** Page excerpt **
---------------

Friday, April 17, 2009

Who We Were!

9 Muses
Thalia - James
Terpsichore - Kevin
Euterpe - Carly
Melpomene - Tai
Caliope - Chris
Urania - Brie
Clio - Kayla
Erato - Rich
Polyhymnia - Danielle

Thursday, April 16, 2009

The Classroom Doors

Group 2: Boundaries

As a group of nine, we accidently happened upon the notion of emboding the nine muses we have been studying since the first day of our class in Oral Traditions. Thanks to Shaman Sexson, we managed to create a skit that I feel embodied the very essence of the chapter on Boundaries found in Sean Kane's Wisdom of the Mythtellers. We called upon boundaries found in familiar children's literature to send us to carefully thought out places that portrayed the combination of the three muses that ventured there. In the end, I think our product was both pleasing and enjoyable while maintaing the ever important instructional qualities we were asked to convey. I don't know, what do you think?




Tuesday, April 14, 2009

Call For HELP!!!!!

Advise Column (I guess it is more of a paragraph form though)

So I have finally figured out what I am going to write my paper about: how literature really is not that far removed from oral traditions. As of yet, I only have my introduction complete and was wondering if it even sounded plausible or compelling or made sense. Please read and offer any feedback, positive or negative. I am a big girl! I can take it.

---------------

** Collected material **

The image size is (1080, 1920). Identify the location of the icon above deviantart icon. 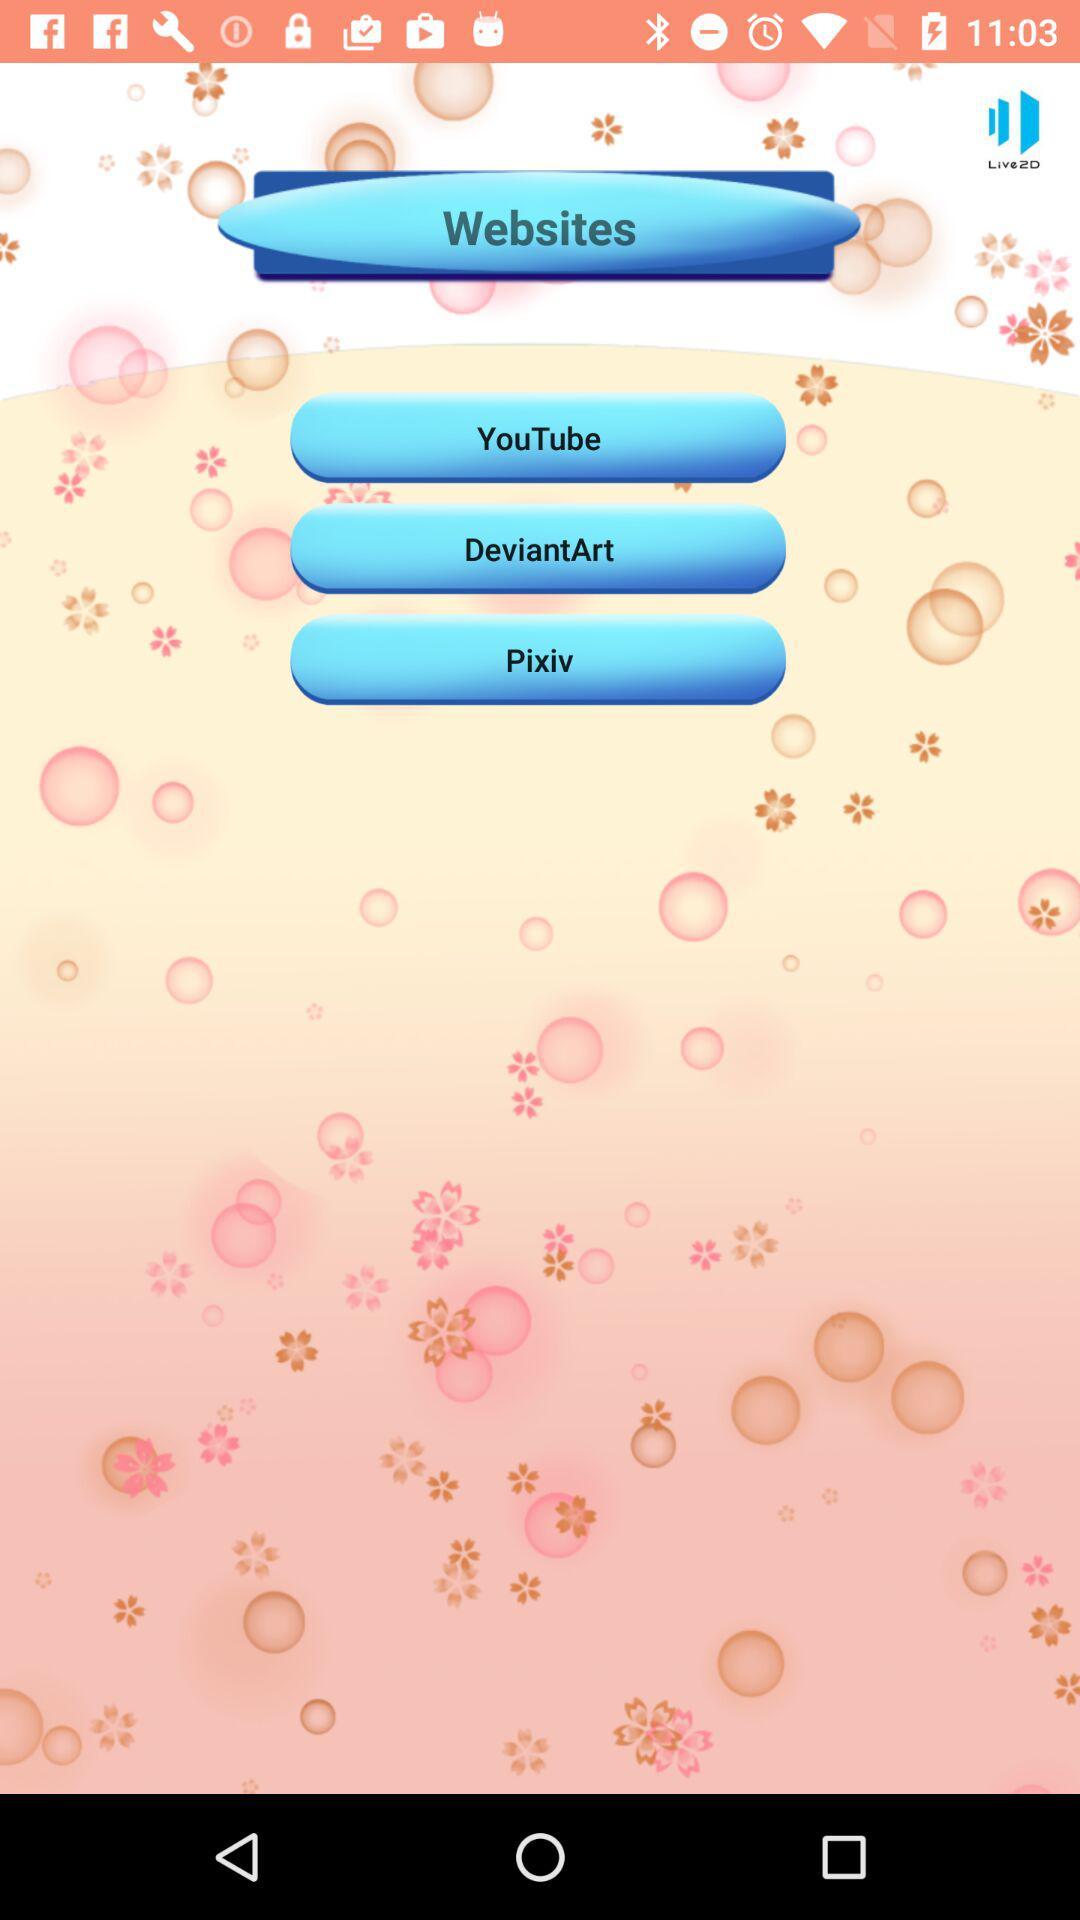
(538, 436).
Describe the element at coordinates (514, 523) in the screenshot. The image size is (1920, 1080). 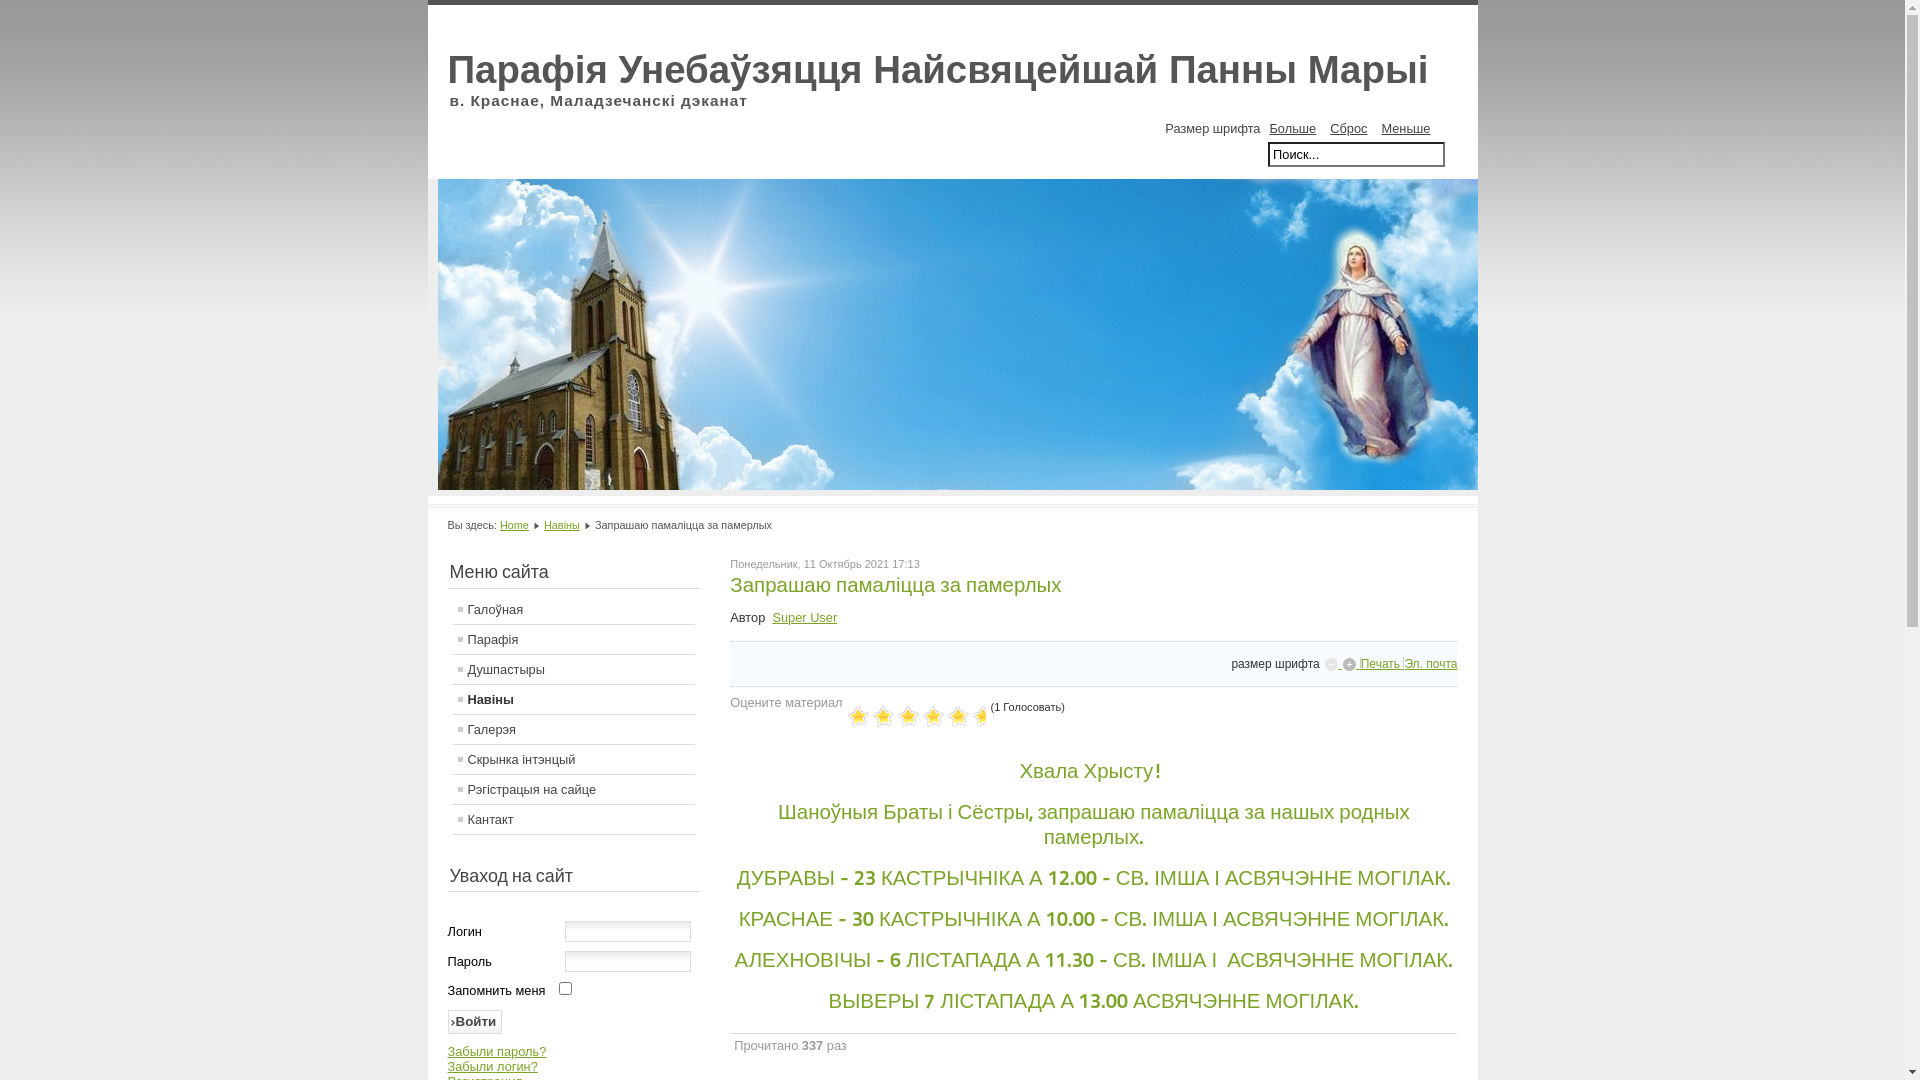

---------------

** Required tasks **
1 > According to the blog posts, which chapter of Wisdom of the Mythtellers did the group's skit embody?
2 > Reproduce the part of the blog posts starting at "As a group of" and ending at "Call For HELP!!!!!".

** Answers by task **
1 > The chapter on Boundaries.

2 >
As a group of nine, we accidently happened upon the notion of emboding the nine muses we have been studying since the first day of our class in Oral Traditions. Thanks to Shaman Sexson, we managed to create a skit that I feel embodied the very essence of the chapter on Boundaries found in Sean Kane's Wisdom of the Mythtellers. We called upon boundaries found in familiar children's literature to send us to carefully thought out places that portrayed the combination of the three muses that ventured there. In the end, I think our product was both pleasing and enjoyable while maintaing the ever important instructional qualities we were asked to convey. I don't know, what do you think?




Tuesday, April 14, 2009

Call For HELP!!!!!